All sharks have a series of pores peppered over their heads which look like a bad case of 5-O'Clock shadow. Called 'ampullae of Lorenzini', these pores are concentrated on the underside of a shark's snout, connecting to Coke bottle-shaped cells that are filled with an electrically conductive jelly. These ampullae are acutely sensitive to electromagnetic fields, including the weak bioelectric aura that surrounds every living creature. In hammerheads, the electrosensitive ampullae are distributed over the entire undersurface of the hammer, and may help these sharks locate prey. For example, a large species known as the Great Hammerhead (Sphyrna mokarran) has a definite taste for stingray flesh. Stingrays often lie partially buried on the bottom, making them difficult to detect. I have observed Great Hammerheads swimming close over the bottom, swinging their strange T-bar heads in broad arcs as though using the electroreceptive hammer like the sensor plate of a metal detector. On several occasions, I have seen 'mine-sweeping' Great Hammerheads double-back suddenly to scoop up one of several stingrays buried in the bottom silt. It is the minute electrical aura that keeps a stingray's heart and spiracles operating that betrays its presence to a hungry hammerhead (must be a scary thought if you happen to be a stingray!). Because the functional range of this mysterious sense is limited to a distance of about one foot by background 'static', stingrays would be very difficult to detect by sharks with 'normal-shaped' heads — except accidentally or by pure chance. By having the electrosensitive area expanded over the entire undersurface of the hammer, hammerheads may have a predatory advantage over other sharks.

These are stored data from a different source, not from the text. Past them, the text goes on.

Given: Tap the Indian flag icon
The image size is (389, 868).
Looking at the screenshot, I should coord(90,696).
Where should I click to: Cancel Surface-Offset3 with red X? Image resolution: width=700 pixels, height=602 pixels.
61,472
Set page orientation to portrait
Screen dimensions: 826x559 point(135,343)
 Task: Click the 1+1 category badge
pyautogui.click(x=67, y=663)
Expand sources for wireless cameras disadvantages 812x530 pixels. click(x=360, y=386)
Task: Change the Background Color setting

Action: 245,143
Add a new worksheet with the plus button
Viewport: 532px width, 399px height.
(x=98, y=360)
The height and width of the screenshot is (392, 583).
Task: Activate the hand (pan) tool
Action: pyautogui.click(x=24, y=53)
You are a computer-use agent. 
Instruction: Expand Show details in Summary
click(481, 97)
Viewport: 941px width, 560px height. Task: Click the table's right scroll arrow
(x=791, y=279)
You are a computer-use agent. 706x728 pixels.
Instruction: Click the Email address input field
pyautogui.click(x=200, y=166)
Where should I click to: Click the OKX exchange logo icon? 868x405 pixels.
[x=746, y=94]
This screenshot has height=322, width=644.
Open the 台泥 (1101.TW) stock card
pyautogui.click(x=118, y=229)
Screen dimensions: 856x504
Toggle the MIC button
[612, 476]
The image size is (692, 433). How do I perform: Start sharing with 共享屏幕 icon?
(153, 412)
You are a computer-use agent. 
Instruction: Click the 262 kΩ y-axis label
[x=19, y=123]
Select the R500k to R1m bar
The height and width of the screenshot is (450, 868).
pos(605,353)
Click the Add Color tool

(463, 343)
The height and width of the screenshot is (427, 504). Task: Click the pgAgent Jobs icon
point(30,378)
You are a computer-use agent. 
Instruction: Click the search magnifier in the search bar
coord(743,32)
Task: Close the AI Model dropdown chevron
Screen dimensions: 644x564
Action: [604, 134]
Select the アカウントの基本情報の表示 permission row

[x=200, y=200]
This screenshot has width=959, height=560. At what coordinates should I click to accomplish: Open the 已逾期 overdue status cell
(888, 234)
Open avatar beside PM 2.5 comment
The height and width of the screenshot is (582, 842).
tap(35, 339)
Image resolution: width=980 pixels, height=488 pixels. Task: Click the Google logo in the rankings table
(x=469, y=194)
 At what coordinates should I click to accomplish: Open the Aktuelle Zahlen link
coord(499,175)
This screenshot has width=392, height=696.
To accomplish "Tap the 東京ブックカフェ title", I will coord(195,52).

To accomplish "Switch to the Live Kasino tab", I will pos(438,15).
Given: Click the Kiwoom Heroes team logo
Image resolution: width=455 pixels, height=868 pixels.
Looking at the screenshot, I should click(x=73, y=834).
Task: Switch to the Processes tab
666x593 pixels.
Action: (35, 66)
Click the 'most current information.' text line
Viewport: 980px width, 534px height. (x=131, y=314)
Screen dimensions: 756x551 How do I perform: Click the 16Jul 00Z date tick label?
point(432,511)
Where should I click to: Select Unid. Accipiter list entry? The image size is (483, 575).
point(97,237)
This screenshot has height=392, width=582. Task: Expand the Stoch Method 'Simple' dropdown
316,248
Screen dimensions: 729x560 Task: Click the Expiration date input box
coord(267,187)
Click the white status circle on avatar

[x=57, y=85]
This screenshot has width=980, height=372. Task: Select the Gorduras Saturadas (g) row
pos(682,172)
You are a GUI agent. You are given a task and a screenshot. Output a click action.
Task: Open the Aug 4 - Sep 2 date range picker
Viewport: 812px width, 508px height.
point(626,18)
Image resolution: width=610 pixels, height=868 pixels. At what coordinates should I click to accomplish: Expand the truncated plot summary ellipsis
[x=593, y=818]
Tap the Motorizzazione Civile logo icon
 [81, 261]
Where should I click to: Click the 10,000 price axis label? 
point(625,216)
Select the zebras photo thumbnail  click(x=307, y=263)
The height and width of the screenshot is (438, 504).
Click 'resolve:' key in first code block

In the final analysis, the hammerhead 'hammer' is a complex structure that probably serves more than one purpose. Based on the foregoing and a knowledge of the biology of hammerhead sharks, I would rank the functions of the hammer (from most to least significant) as: 1) increasing electroreceptive acuity, 2) increasing scent-tracking efficiency, 3) increasing maneuverability, and 4) increasing lift. Only time and further research will tell for sure.